An execution has been committed in front of the camera. The images are sickening. It’s a cold-blooded, premeditated murder of a young, apparently poor, completely defenseless man who was held while being shot by uniformed police.

A murder that resembles thousands of murders committed by security forces in Venezuela. The United Nations High Commissioner for Human Rights Outcomes report, for example, uses different sources that include the Ministry of Interior and the former Attorney General, to conclude that security forces have executed thousands of civilians per year, (5,995 in 2016, 4,998 in 2017 and 5,287 in 2018) according to data given by the government. The report doesn’t go any further into how many of these murders were classified as stand-offs with the police and “resisting authority,” but witnesses describe many episodes, similar to the one in the video, where young men were dragged out of their homes and shot point-blank in front of family and neighbors. The report describes page after page of terrifying acts of blatant cold-blooded executions of youngsters allegedly accused of criminal acts, with no trial, judge, or proof. 

It’s hard to read through the pages of the report, as it is to look at the video. But the descent into hell goes one step further if you read many of the comments common citizens share on Twitter threads regarding the extrajudicial executions. “I don’t think that the murdered kids were ‘innocent’. My respect to the police officers.” “In my opinion, he’s one ‘malandro’ less in society and, forgive me but, you can’t ask for human rights for them” and “if he was a rat then congratulations to those noble policemen,” and so on. 

Reports of the event claimed that the murdered citizen, named Dimilson Guzmán, was arrested by a commission of the National Police during an operation in Valles del Tuy, where the largest increase of homicides has occurred in recent years. He allegedly was a member of a local gang. Initial official reports presented the event, as is common practice, as a confrontation.

A few hours later, to make matters worse, a former prosecutor posted on his Twitter account an audiotape of a police officer commenting on the video. In it, the alleged officer describes with a calm voice the mistakes made by the police, not in regard to their violence, but on their clumsy handling of the procedure regarding the cover-up of the evidence of the execution, suggesting the systematic training of security officers for murdering those detained. 
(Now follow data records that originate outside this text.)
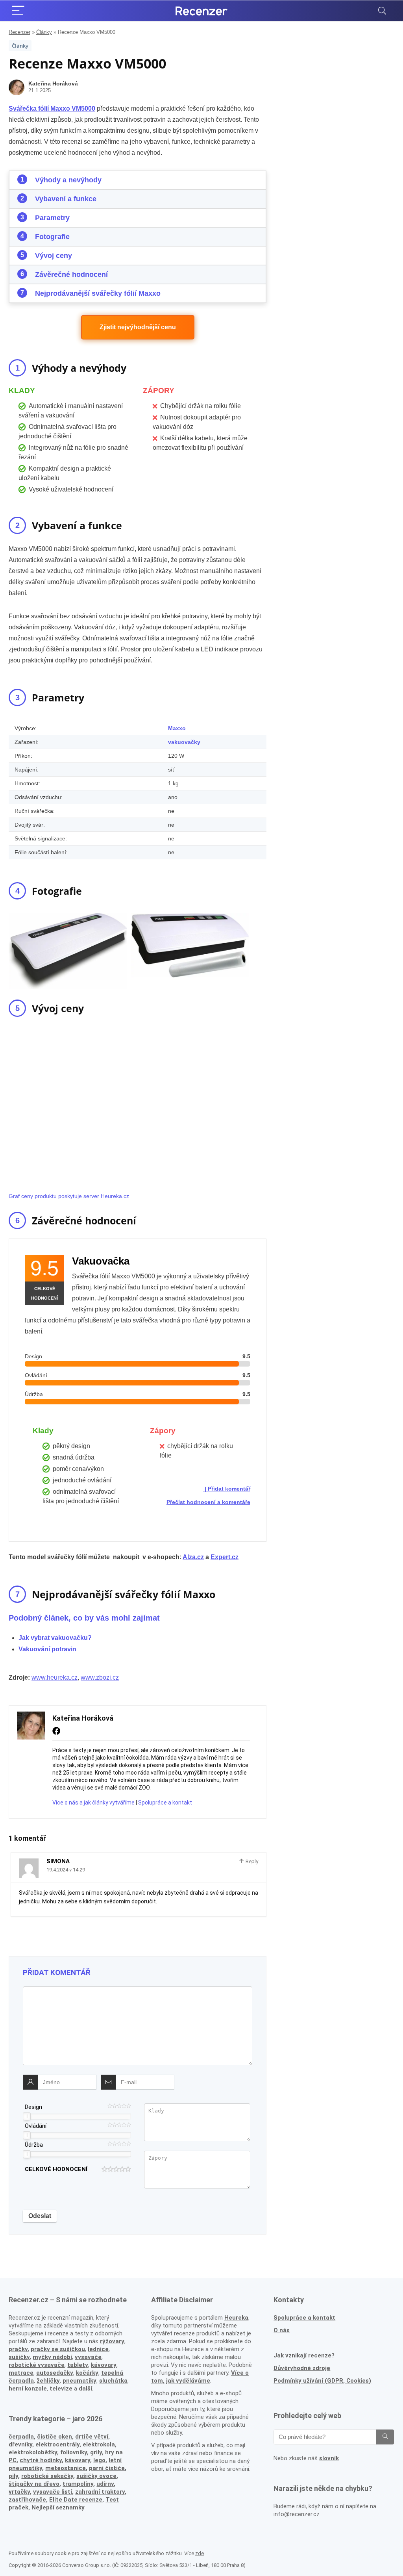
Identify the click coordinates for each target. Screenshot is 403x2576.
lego (99, 2460)
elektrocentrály (57, 2444)
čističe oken (54, 2436)
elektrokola (99, 2444)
Prosecutor General Tarek William Saab, promptly reported the arrest of the police officers involved in the murders. We’d applaud such a swift procedure, had many other similar events not been investigated. In numerous texts, we’ve denounced how a third of the homicides that occur in Venezuela are caused by the intervention of state security forces. Monitor de Víctimas, which is compiling the details of homicides, reports that murders committed by security forces are in fact the main cause of murder in Caracas now. Our country has one of the highest numbers of murders committed by public force, even compared to other countries like Brazil where the population is seven times as big. 

It’s hard not to think that this execution led to an investigation only because visual evidence was leaked on social media. The number of police murders is appalling, as is the lack of institutional response to them.
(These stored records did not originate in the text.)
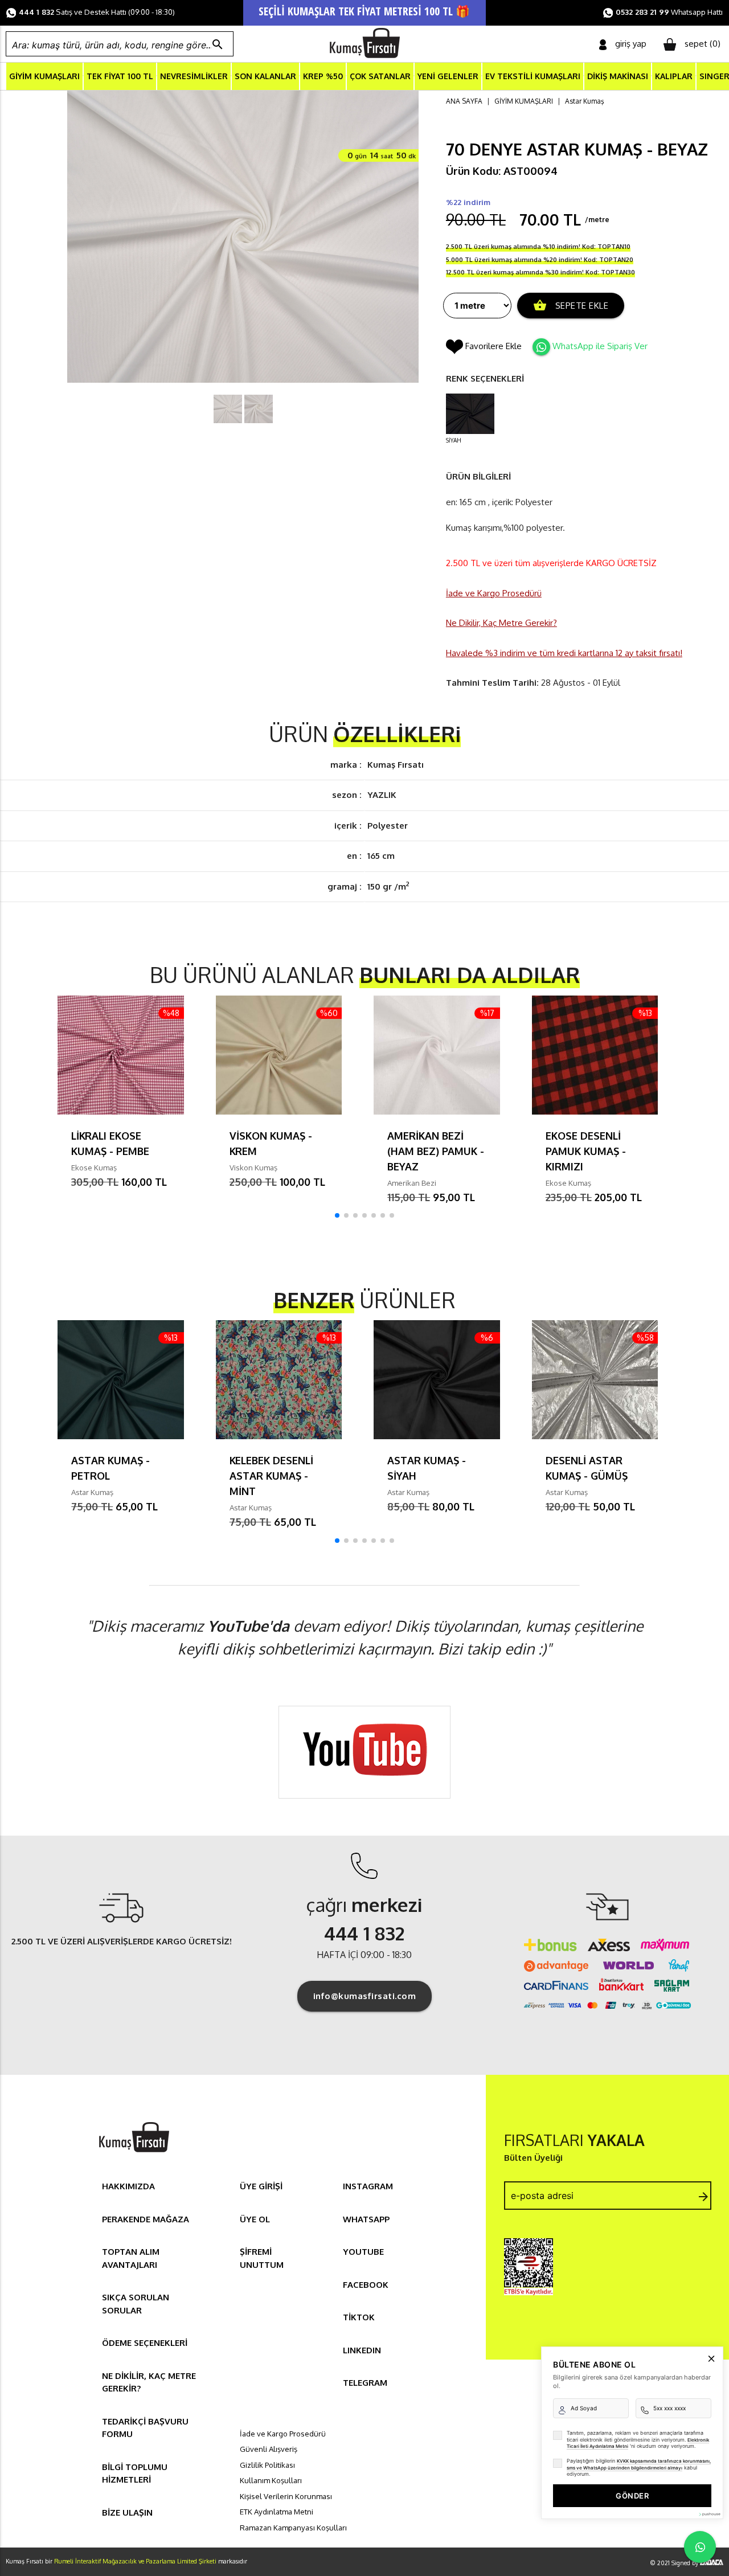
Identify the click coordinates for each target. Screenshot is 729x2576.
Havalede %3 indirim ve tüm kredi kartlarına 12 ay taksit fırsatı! (564, 653)
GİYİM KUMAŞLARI (44, 76)
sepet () (702, 43)
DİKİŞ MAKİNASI (617, 76)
Finally, the silence surrounding such evidence is complicit. Perhaps, if we contrast the lack of outrage for the scene to the uproar caused by recent murders by police officers in the U.S., we can begin to grasp the dimension of violence that has crept into our culture, desensitizing us to the suffering of others. Not only are our institutions profoundly perverted; our loss of peaceful coexistence has turned horror into something natural, something we explain away with three lines on social media, with bland, self-righteous, fair world hypotheses. Blind to the fact that the windmills of authoritarianism and security force abuses are propelled by indifference and support for these routinary acts of horror.

The shaky video is a snapshot of the depths of our hell. It isn’t a pleasant sight, but it’s a plea, fellow Venezuelans and citizens of the world, for your outrage, your horror, your reaction.